Using the neighborhood $U$ of $e$ (as above) that is mapped homeomorphically to $p(U)$ , we can see that we must have $\beta_{1}|_{[0,t]}=\beta_{2}|_{[0,t]}$ for at least some small $t>0$ . Hence, $B\neq \emptyset$ . Just like $A$ , the set $B$ must be an interval containing $0$ . What if $B=[0,s)$ for some $0<s\leq 1$ ? Then $\beta_{1}|_{[0,s)}=\beta_{2}|_{[0,s)}$ but $\beta_1(s)\neq \beta_2(s)$ . Picking a convergent increasing sequence $s_1<s_2<s_3<\cdots \to s$ in $[0,s]$ , we see that $\{\beta_1(s_n)\}$ and $\{\beta_2(s_n)\}$ are equal but converge to distinct limits points $\beta_1(s)$ and $\beta_2(s)$ .

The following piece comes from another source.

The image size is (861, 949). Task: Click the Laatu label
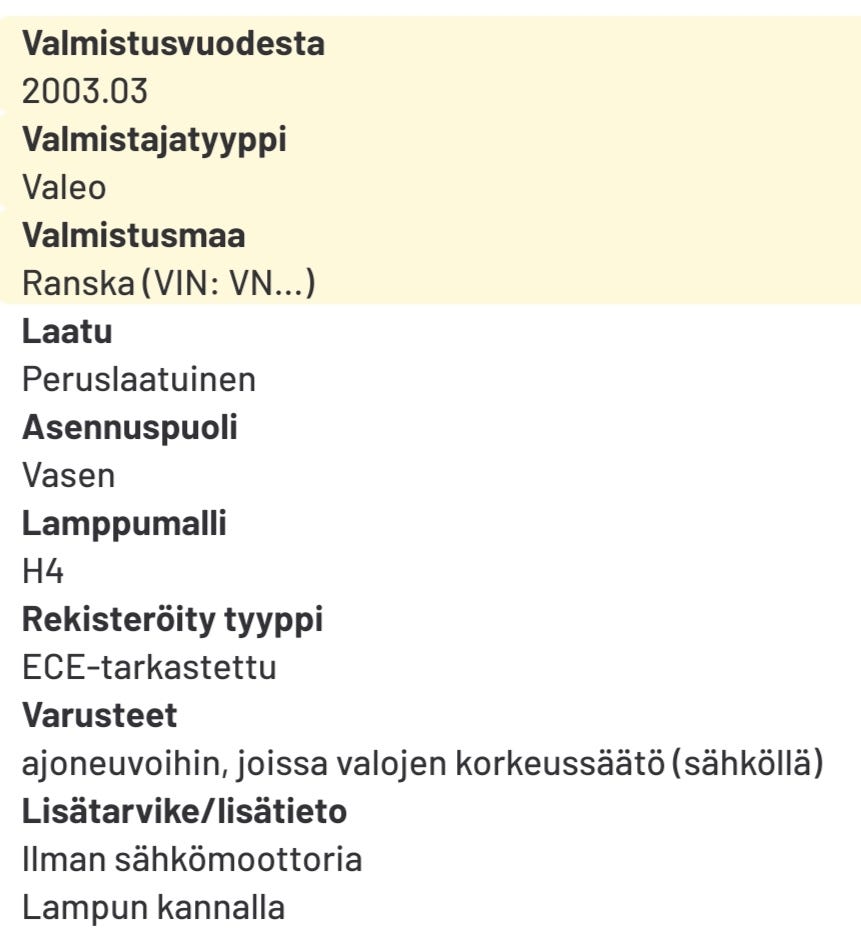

However, we have assumed that convergent sequences in $E$ have unique limits. Therefore, $B$ must be a closed interval.

Now we must show $v=\max(B)=1$ . Suppose that $v<1$ . Then $\beta_{1}|_{[0,v]}=\beta_{2}|_{[0,v]}$ . Take a neighborhood $U'$ that maps homeomorphically on the neighborhood $p(U')$ of $\alpha(v)$ . Because $p|_{U'}:U'\to p(U')$ is injective, $\beta_1([v,w])$ and $\beta_2([v,w])$ lie in $U'$ for some $v<w$ , and $p(\beta_1(t))=p(\beta_2(t))$ for all $v\leq t\leq w$ , we must have $\beta_{1}|_{[v,w]}=\beta_{2}|_{[v,w]}$ . Thus $w\in B$ ; a contradiction that $v$ is the maximum. We conclude that $v=1$ , i.e. $\beta_1=\beta_2$ . $\square$

References:

[1] J. Brazas, Semicoverings: a generalization of covering space theory. Homology Homotopy Appl. 14, (2012) 33–63. Open Access.

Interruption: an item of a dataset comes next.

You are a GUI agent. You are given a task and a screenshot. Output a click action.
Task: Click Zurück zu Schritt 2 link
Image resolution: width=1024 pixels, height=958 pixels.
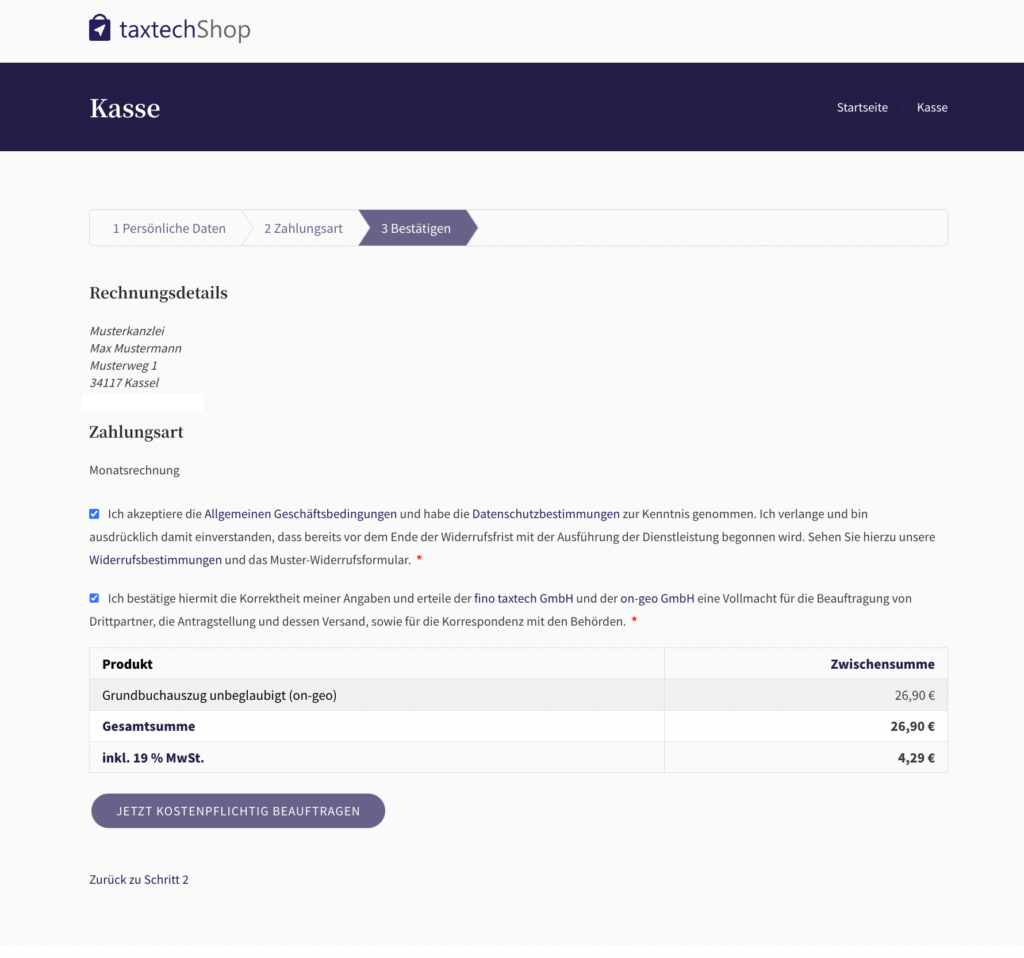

[2] J. Brazas, A. Mitra, On maps with continuous path lifting. Preprint. 2020. https://arxiv.org/abs/2006.03667

[3] H. Fischer, A. Zastrow, A core-free semicovering of the Hawaiian Earring. Topology Appl. 160, (2013) 1957–1967. Open Access.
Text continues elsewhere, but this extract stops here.